Why is recursion so slow?

[Luis Zarrabeitia]

Quoting slix <notnorwegian at yahoo.se>:

> Recursion is awesome for writing some functions, like searching trees
> etc but wow how can it be THAT much slower for computing fibonacci-
> numbers?

The problem is not with 'recursion' itself, but with the algorithm: 


> def fibr(nbr):
>     if nbr > 1:
>         return fibr(nbr-1) + fibr(nbr-2)
>     if nbr == 1:
>         return 1
>     if nbr == 0:
>         return 0

If you trace, say, fibr(5), you'll find that your code needs to compute fibr(4)
and fibr(3), and to compute fibr(4), it needs to compute fibr(3) and fibr(2). As
you can see, fibr(3), and it whole subtree, is computed twice. That is enough to
make it an exponential algorithm, and thus, untractable. Luckily, the iterative
form is pretty readable and efficient. If you must insist on recursion (say,
perhaps the problem you are solving cannot be solved iteratively with ease), I'd
suggest you to take a look at 'dynamic programming', or (easier but not
necesarily better), the 'memoize' disgn pattern.

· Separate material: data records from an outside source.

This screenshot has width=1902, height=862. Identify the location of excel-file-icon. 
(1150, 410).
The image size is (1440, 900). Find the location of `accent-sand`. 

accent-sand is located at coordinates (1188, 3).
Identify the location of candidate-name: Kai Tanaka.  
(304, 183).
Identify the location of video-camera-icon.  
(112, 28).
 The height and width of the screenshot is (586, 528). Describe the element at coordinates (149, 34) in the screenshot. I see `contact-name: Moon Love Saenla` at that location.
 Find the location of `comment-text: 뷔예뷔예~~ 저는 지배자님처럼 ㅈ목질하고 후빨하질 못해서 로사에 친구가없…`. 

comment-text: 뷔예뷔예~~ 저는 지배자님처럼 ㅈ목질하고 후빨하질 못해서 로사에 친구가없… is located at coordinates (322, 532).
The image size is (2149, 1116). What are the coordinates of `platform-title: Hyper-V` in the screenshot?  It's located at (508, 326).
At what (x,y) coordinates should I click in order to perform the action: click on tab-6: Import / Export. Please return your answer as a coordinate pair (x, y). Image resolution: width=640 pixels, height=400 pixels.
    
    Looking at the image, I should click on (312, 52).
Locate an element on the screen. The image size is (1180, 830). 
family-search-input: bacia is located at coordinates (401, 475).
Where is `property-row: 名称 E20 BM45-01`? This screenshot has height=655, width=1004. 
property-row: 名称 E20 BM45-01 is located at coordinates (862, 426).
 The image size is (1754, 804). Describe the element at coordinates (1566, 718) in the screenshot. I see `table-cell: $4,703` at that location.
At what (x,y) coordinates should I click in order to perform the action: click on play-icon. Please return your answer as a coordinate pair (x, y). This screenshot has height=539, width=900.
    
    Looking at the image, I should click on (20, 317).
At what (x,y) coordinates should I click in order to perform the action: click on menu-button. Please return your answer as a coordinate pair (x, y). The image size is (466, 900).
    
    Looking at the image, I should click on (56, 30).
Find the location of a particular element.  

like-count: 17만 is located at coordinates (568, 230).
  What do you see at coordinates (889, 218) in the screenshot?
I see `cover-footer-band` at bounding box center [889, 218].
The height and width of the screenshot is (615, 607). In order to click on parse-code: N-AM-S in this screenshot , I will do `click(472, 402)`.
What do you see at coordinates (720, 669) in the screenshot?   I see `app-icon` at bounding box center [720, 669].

> is the recursive definition counting fib 1 to fib x-1 for every x? 

Yes - that's what the algorithm says. (Well, actually, the algorithm says to
count more than once, hence the exponential behaviour). The memoize patter could
help in this case.

> is
> that what lazy evaluation in functional languages avoids thus making
> recursive versions much faster?

Not exactly... Functional languages are (or should be) optimized for recursion,
but if the algorithm you write is still exponential, it will still take a long time.

> is recursive fibonacci in haskell as fast as an imperative solution in
> a procedural language? 
> [...]
> i found a version in Clojure that is superfast:

I've seen the haskell implementation (quite impressive). I don't know Clojure
(is it a dialect of Lisp?), but that code seems similar to the haskell one. If
you look closely, there is no recursion on that code (no function calls). The
haskell code works by defining a list "fib" as "the list that starts with 0,1,
and from there, each element is the sum of the element on 'fib' plus the element
on 'tail fib'). The lazy evaluation there means that you can define a list based
on itself, but there is no recursive function call.

Cheers,

(I'm sleepy... I hope I made some sense)

-- 
Luis Zarrabeitia
Facultad de Matemática y Computación, UH
http://profesores.matcom.uh.cu/~kyrie